The test diet was sampled weekly and composited monthly. The composite samples were thoroughly mixed and subsampled for measurement of in vivo digestibility, and proximate analysis was carried out for DM, GE, fat, CP, ash, Ca, P, NDF and ADF (Table 1Go). The in vivo digestibility of the diet was determined using feed intake and fecal output data of three Suffolk sheep (107.7, SD = 6.1 kg BW) tested at the Metabolic Research Unit of the University of Alberta, Edmonton. Daily feed intake, orts, and fecal output were measured on each sheep for 1 wk after they had been gradually brought to full feed (ad libitum intake with approximately 5% orts). Samples of the feed, orts, and feces for each animal were composited and frozen until analyzed. Samples were initially dried at 65°C, and then at 100°C in a forced-air oven to a constant weight to determine DM. Feed intake was 1.70 ± 0.26 kg/d on a DM basis. The GE of the various samples was determined by bomb calorimetry using an automatically controlled Parr adiabatic calorimeter (model 141, Parr Instruments Co., Moline, IL). The DE of the diet was computed from the GE of the feed and data obtained from the in vivo digestibility test and converted to ME using the NRC (1996)Go equation of ME = DE x 0.82. The NRC (1996)Go equations were also used to estimate the NEm and NEg of the diet.
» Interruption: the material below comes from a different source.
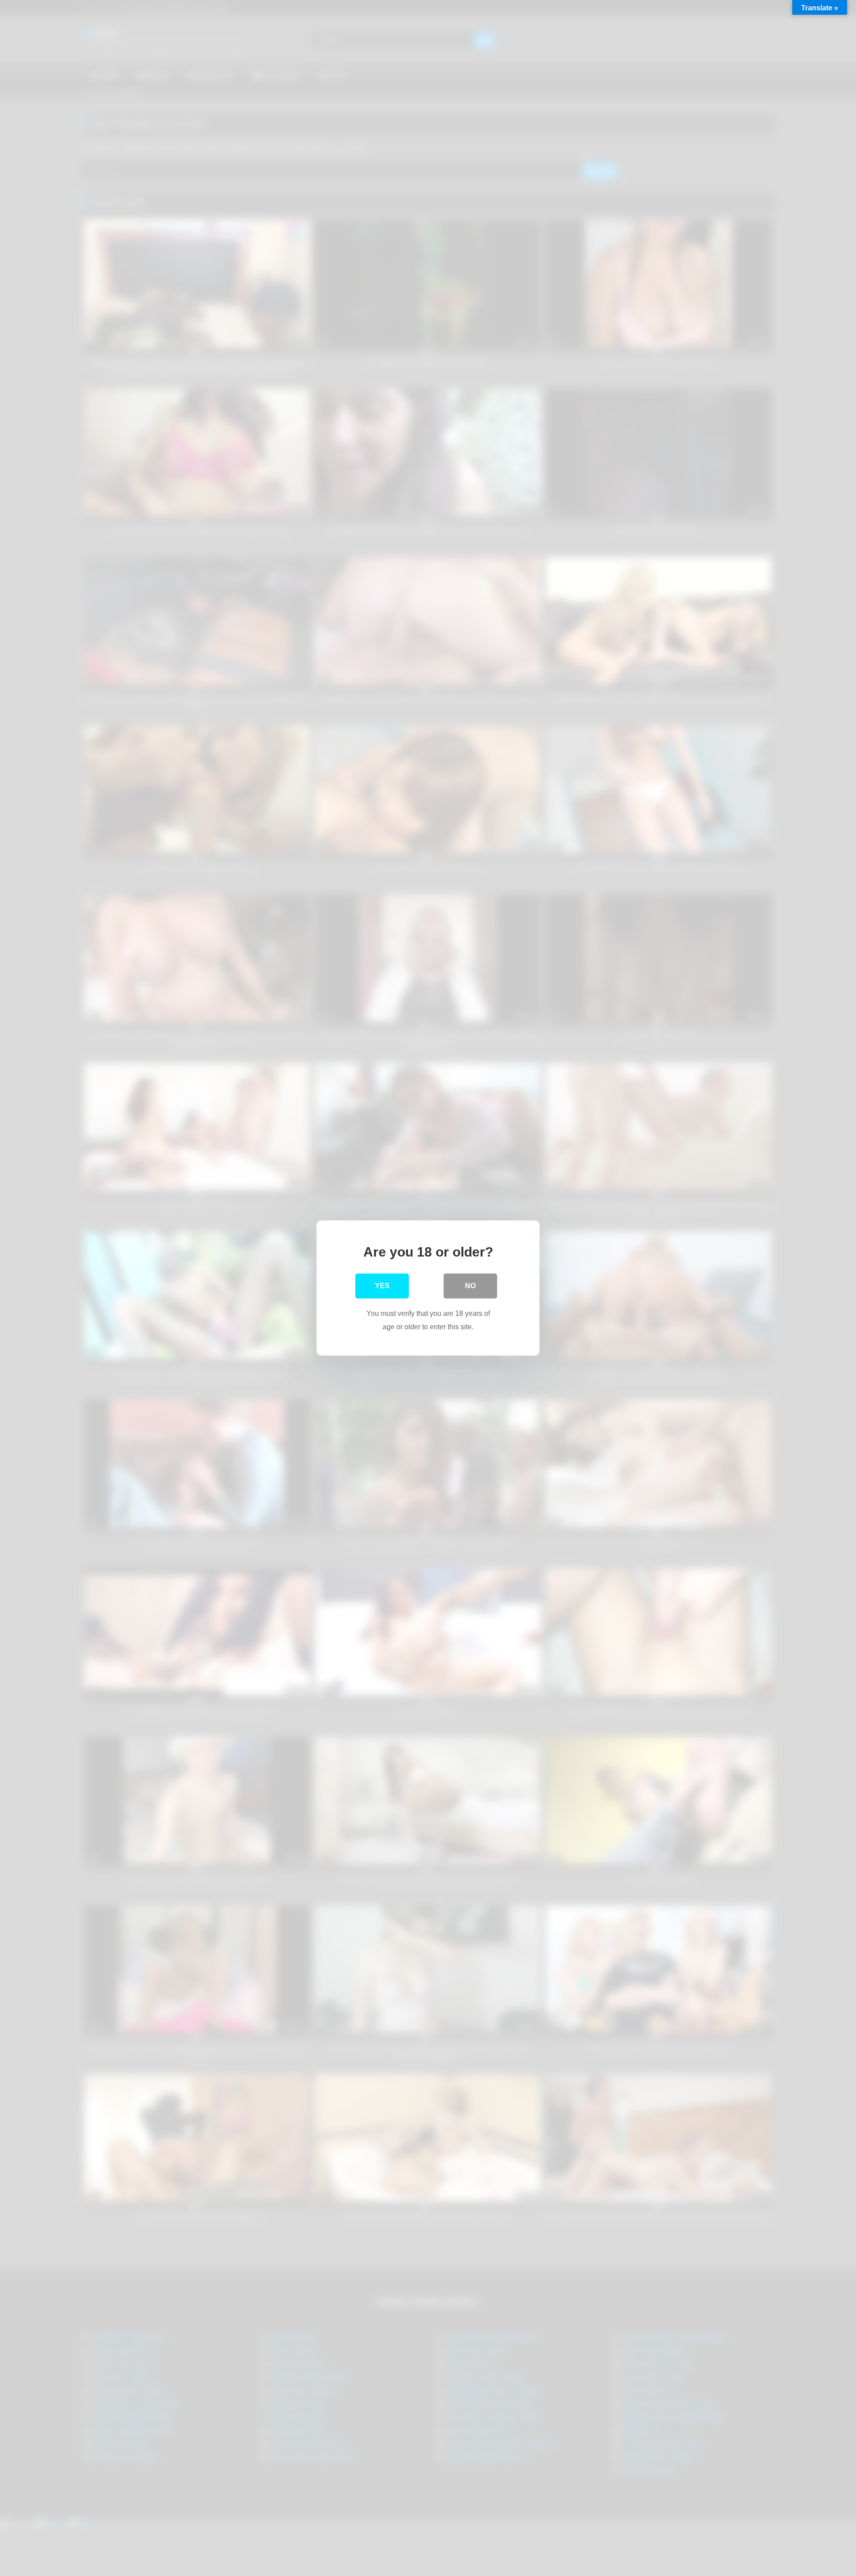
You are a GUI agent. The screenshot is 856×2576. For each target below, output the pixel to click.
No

Collection of Feed Intake Data

Feed intake was measured for each animal with the GrowSafe automated feeding system (GrowSafe Systems Ltd., Airdrie, Alberta, Canada), which has been validated and used previously (Basarab et al., 2003Go). Briefly, the system consisted of 10 feed tub units, a data-logging reader panel connected to each feed node, a personal computer, and GrowSafe Data Acquisition and Analysis software. Wireless communication (model 4000 R/F generator) allowed for the transfer of data between the acquisition unit and a desktop computer in an office located approximately 100 m away. Daily feed intake for each animal as recorded by the GrowSafe system was determined using specially customized software (Feed Intake from Raw GrowSafe Data; Basarab et al., 2003Go). Feed intake data were collected over approximately 84 d for each of the G1 and G2 tests. The feed efficiency traits for both G1 and G2, however, were computed using data from 70 d of testing based on evidence from previous studies (Arthur et al., 2001bGo). There were two occasions in test G1 and three occasions in test G2 when the automatic monitoring system failed to function due to power failure or failure of a main computer board. Data collected on those days were excluded from all subsequent analyses.
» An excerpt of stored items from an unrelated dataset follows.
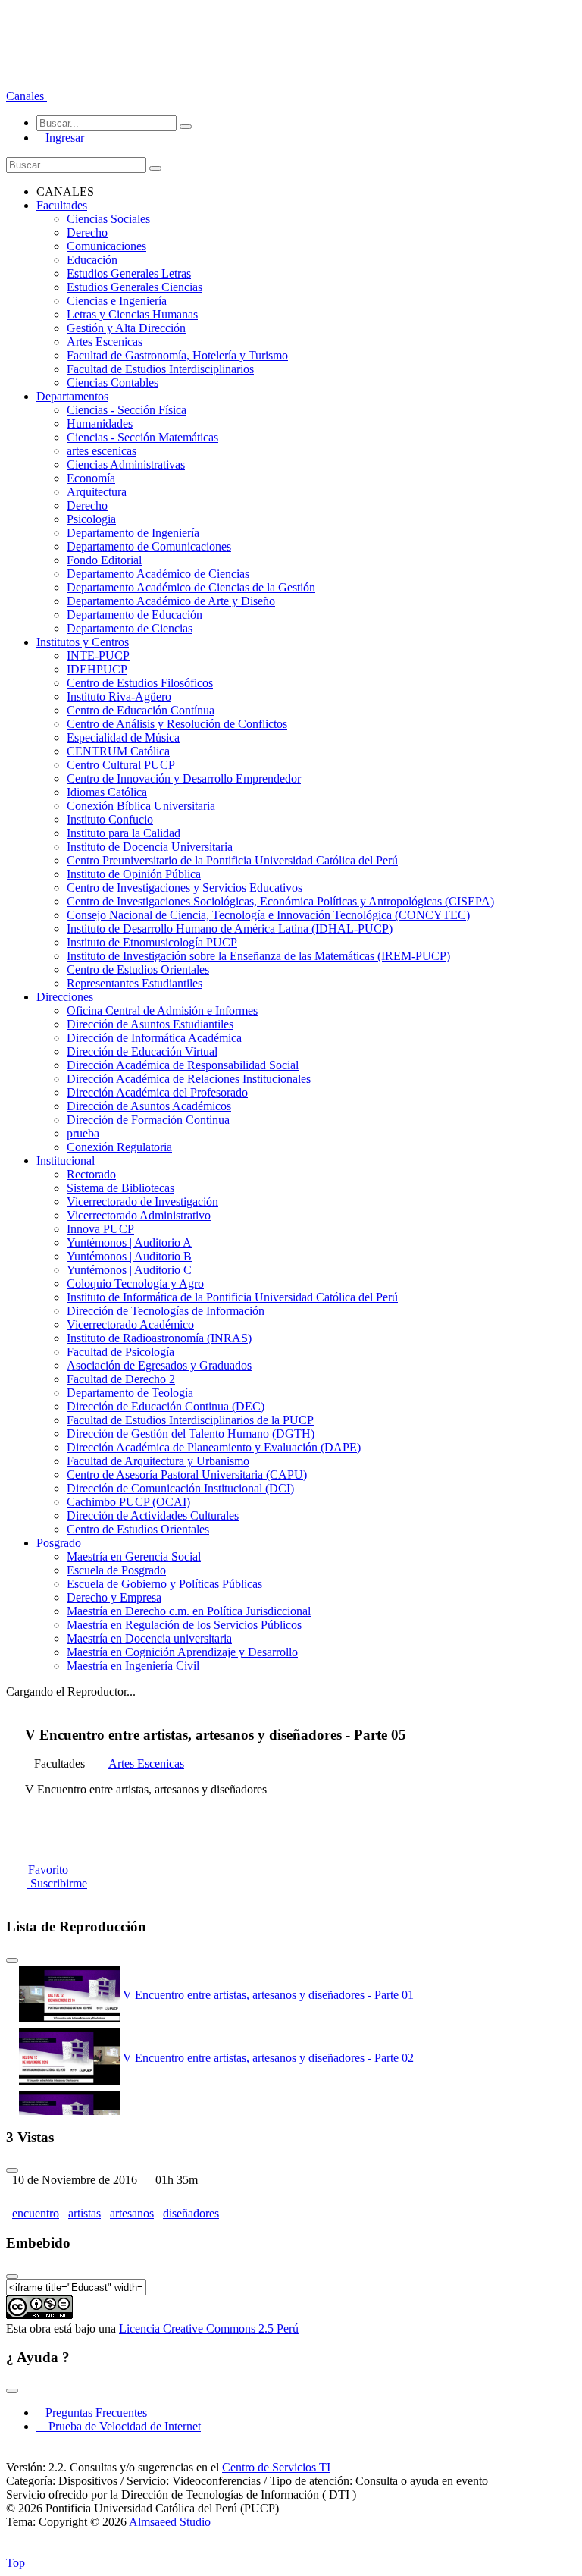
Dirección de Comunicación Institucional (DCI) (180, 1488)
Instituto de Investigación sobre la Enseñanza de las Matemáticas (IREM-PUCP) (258, 955)
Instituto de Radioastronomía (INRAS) (159, 1338)
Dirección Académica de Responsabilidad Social (183, 1065)
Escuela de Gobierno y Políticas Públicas (164, 1583)
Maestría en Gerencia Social (134, 1556)
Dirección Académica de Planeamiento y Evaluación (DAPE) (214, 1447)
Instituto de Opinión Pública (134, 874)
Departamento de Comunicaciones (149, 546)
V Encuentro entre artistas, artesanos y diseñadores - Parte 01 (268, 1994)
Growth, Ultrasound, and Carcass Data Collection

Weight measurements of all animals were taken weekly, and hip height, ultrasound measurements of 12th-/13th-rib fat depth, LM area, and marbling score were taken every 28 d. Ultrasound measurements were taken with an Aloka 500V real-time ultrasound with a 17-cm, 3.5-MHz linear array transducer (Overseas Monitor Corp. Ltd., Richmond, BC, Canada), using procedures detailed by Brethour (1992)Go. At the end of the feed efficiency tests, steers were weighed (final BW) and shipped to a commercial packing plant, where they were slaughtered the following day and standard industry carcass data were collected after a 24-h chill at –4°C. Carcass data were not collected on 20 steers (the 10 most efficient and 10 least efficient steers) selected at the end of each test for indirect calorimetry and metabolic studies at the Metabolic Research Unit of the University of Alberta.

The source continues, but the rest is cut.